Abstract 2664: A CPR Assist Device Increased Emergency Department Admission and End Tidal Carbon Dioxide Partial Pressures during Treatment of Out of Hospital Cardiac Arrest
OBJECTIVE: EVAC Ambulance, serving Volusia County, Florida (1,207 square miles, population 468,000), used a load-distributing-band chest compression device (AutoPulse, ZOLL Circulation, A-CPR) and evaluated its impact on end tidal carbon dioxide (ETCO2) and patient survival to emergency department admission during out-of-hospital cardiac arrest. An intention to treat, concurrently controlled, retrospective review was undertaken to compare A-CPR to manual cardiopulmonary resuscitation (M-CPR). METHODS: A-CPR (n=269) was used by advanced life support certified paramedics until return of spontaneous circulation or until death was declared. Patient survival to emergency department admission with measurable blood pressure (short-term survival) was evaluated. All data were compiled from dispatch, patient care, and monitor/defibrillator records. The M-CPR comparison group (n=607) received the same treatment but without A-CPR. During the study period, cardiac arrest treatment protocols followed AHA Guidelines 2000. Routine capnographic monitoring yielded sequential ETCO2 values recorded following endotracheal intubation. Ventilation was achieved using a transport ventilator with fixed minute ventilation.

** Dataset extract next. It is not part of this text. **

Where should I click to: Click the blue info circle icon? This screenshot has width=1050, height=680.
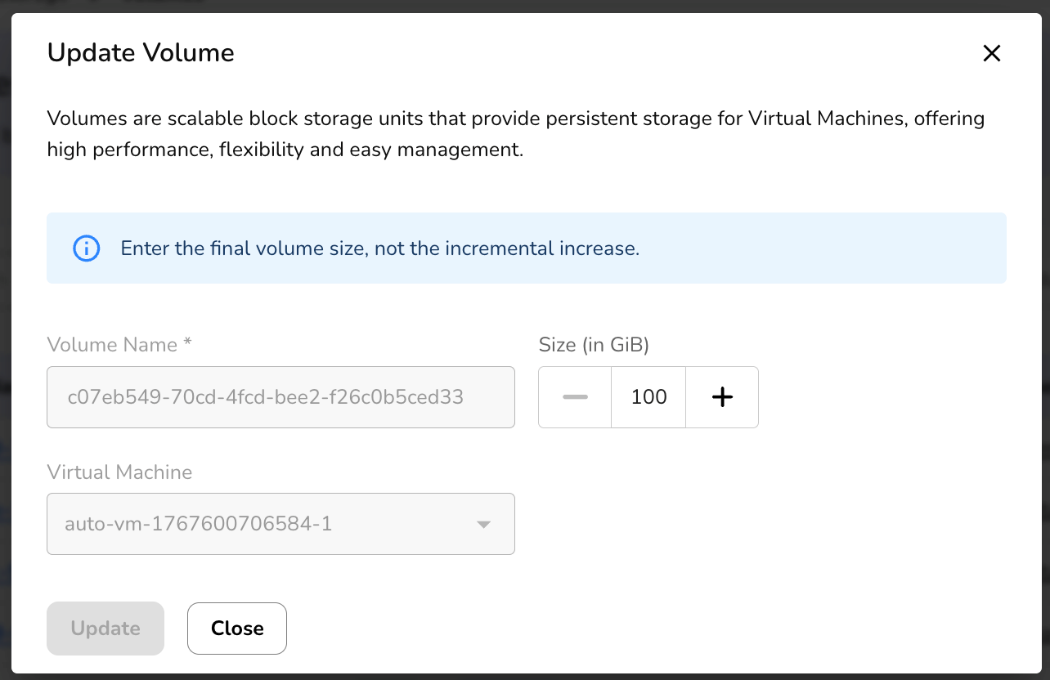87,248
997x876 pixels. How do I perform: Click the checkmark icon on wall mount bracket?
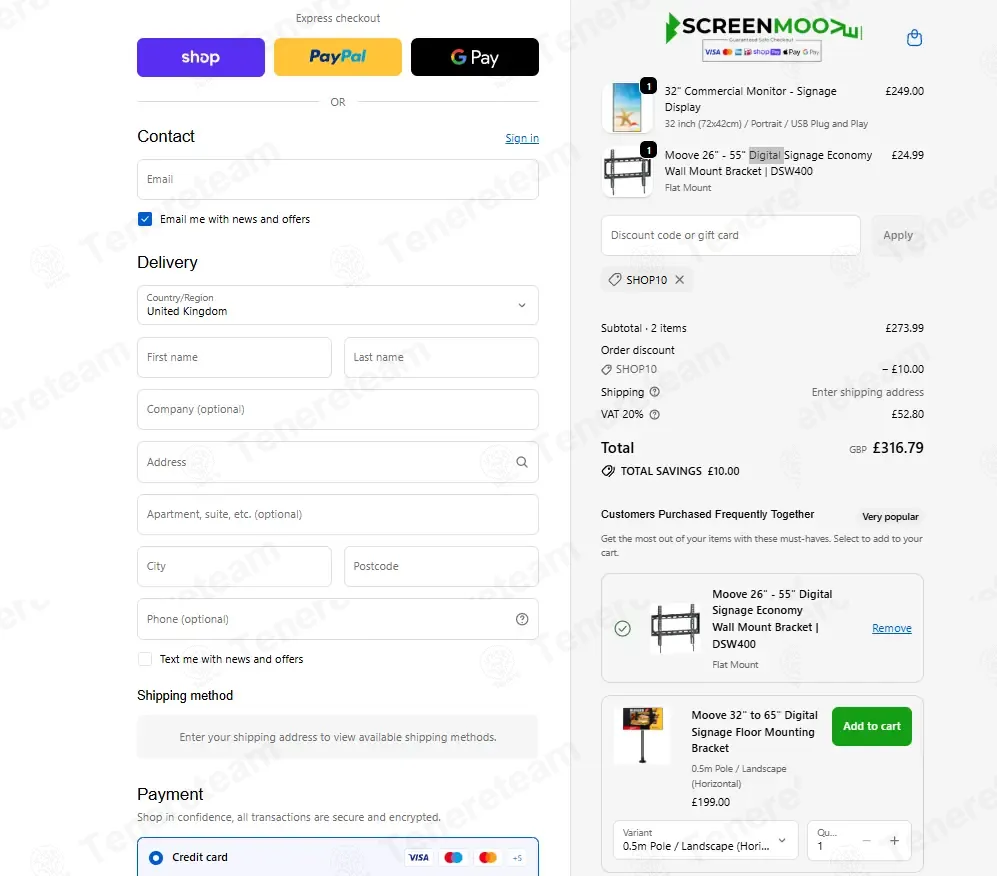622,629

RESULTS: There were no differences between groups in patient characteristics or other factors typically associated with cardiac arrest survival. A-CPR increased short-term survival overall (M-CPR 18%, A-CPR 28%, OR 1.7, 95% CI 1.2–2.4, p=0.001). ETCO2 at four sequential time points following intubation was evaluated (M-CPR: 18±1, 18±1, 18±1, 18±2 mmHg; A-CPR: 23±1 23±1 24±2 27±3 mmHg; mean±SE, p<0.01 each M vs. A-CPR). Multifactor logistic regression showed sequential ETCO2 increases temporally with A-CPR (p<0.005) but not with M-CPR. The model showed short-term survival was correlated with ETCO2 levels in both arms, however there was a significant interaction between A-CPR and ETCO2 but not with M-CPR (p<0.01).
CONCLUSION: This study was limited by a lack of data on long-term survival and non-randomized design. Despite these limitations, treatment with AutoPulse CPR showed a significant increase in short-term survival and ETCO2 was higher at every time point compared to manual CPR.